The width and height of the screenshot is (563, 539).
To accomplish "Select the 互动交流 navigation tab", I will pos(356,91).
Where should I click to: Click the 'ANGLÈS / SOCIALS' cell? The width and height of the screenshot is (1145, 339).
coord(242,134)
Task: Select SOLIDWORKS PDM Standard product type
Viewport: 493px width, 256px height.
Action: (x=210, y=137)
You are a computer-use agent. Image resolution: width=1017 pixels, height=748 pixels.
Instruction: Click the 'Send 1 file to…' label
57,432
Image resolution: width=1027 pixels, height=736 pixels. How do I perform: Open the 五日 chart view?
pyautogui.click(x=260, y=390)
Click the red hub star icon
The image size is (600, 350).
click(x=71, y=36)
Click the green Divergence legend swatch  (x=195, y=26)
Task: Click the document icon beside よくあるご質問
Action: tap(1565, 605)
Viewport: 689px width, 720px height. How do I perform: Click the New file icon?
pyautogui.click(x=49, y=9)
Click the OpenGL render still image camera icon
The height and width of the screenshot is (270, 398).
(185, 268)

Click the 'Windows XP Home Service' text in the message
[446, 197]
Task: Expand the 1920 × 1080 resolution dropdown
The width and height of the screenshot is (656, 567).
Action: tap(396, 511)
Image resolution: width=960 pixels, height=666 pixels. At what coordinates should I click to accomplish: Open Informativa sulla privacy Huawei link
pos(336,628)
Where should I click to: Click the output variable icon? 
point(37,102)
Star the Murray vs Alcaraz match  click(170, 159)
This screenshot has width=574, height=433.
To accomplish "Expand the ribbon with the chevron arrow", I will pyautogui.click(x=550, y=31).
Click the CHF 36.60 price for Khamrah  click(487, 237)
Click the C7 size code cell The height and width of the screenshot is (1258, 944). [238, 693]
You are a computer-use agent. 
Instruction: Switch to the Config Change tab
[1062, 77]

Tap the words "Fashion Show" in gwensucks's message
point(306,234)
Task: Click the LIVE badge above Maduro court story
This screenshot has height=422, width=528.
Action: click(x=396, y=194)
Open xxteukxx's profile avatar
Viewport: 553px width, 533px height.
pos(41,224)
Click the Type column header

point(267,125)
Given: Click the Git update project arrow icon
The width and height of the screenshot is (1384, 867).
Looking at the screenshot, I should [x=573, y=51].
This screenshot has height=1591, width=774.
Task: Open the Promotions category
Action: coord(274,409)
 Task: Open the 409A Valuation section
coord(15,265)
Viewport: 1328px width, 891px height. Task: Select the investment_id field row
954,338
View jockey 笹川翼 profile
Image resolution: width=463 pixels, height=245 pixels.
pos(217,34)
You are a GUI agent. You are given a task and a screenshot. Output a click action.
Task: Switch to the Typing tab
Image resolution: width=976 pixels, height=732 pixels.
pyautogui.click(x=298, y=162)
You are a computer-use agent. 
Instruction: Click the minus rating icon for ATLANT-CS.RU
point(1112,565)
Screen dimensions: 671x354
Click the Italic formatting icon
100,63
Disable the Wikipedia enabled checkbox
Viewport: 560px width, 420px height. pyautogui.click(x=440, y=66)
===
- _Assignment_:
Each record above, from first to last, should be written out again exactly.

- _Expected answer_:
The width and height of the screenshot is (563, 539).
To accomplish "Select the 互动交流 navigation tab", I will pos(356,91).
Where should I click to: Click the 'ANGLÈS / SOCIALS' cell? The width and height of the screenshot is (1145, 339).
coord(242,134)
Task: Select SOLIDWORKS PDM Standard product type
Viewport: 493px width, 256px height.
Action: (x=210, y=137)
You are a computer-use agent. Image resolution: width=1017 pixels, height=748 pixels.
Instruction: Click the 'Send 1 file to…' label
57,432
Image resolution: width=1027 pixels, height=736 pixels. How do I perform: Open the 五日 chart view?
pyautogui.click(x=260, y=390)
Click the red hub star icon
The image size is (600, 350).
click(x=71, y=36)
Click the green Divergence legend swatch  (x=195, y=26)
Task: Click the document icon beside よくあるご質問
Action: tap(1565, 605)
Viewport: 689px width, 720px height. How do I perform: Click the New file icon?
pyautogui.click(x=49, y=9)
Click the OpenGL render still image camera icon
The height and width of the screenshot is (270, 398).
(185, 268)

Click the 'Windows XP Home Service' text in the message
[446, 197]
Task: Expand the 1920 × 1080 resolution dropdown
The width and height of the screenshot is (656, 567).
Action: tap(396, 511)
Image resolution: width=960 pixels, height=666 pixels. At what coordinates should I click to accomplish: Open Informativa sulla privacy Huawei link
pos(336,628)
Where should I click to: Click the output variable icon? 
point(37,102)
Star the Murray vs Alcaraz match  click(170, 159)
This screenshot has width=574, height=433.
To accomplish "Expand the ribbon with the chevron arrow", I will pyautogui.click(x=550, y=31).
Click the CHF 36.60 price for Khamrah  click(487, 237)
Click the C7 size code cell The height and width of the screenshot is (1258, 944). [238, 693]
You are a computer-use agent. 
Instruction: Switch to the Config Change tab
[1062, 77]

Tap the words "Fashion Show" in gwensucks's message
point(306,234)
Task: Click the LIVE badge above Maduro court story
This screenshot has height=422, width=528.
Action: click(x=396, y=194)
Open xxteukxx's profile avatar
Viewport: 553px width, 533px height.
pos(41,224)
Click the Type column header

point(267,125)
Given: Click the Git update project arrow icon
The width and height of the screenshot is (1384, 867).
Looking at the screenshot, I should [x=573, y=51].
This screenshot has height=1591, width=774.
Task: Open the Promotions category
Action: coord(274,409)
 Task: Open the 409A Valuation section
coord(15,265)
Viewport: 1328px width, 891px height. Task: Select the investment_id field row
954,338
View jockey 笹川翼 profile
Image resolution: width=463 pixels, height=245 pixels.
pos(217,34)
You are a GUI agent. You are given a task and a screenshot. Output a click action.
Task: Switch to the Typing tab
Image resolution: width=976 pixels, height=732 pixels.
pyautogui.click(x=298, y=162)
You are a computer-use agent. 
Instruction: Click the minus rating icon for ATLANT-CS.RU
point(1112,565)
Screen dimensions: 671x354
Click the Italic formatting icon
100,63
Disable the Wikipedia enabled checkbox
Viewport: 560px width, 420px height. pyautogui.click(x=440, y=66)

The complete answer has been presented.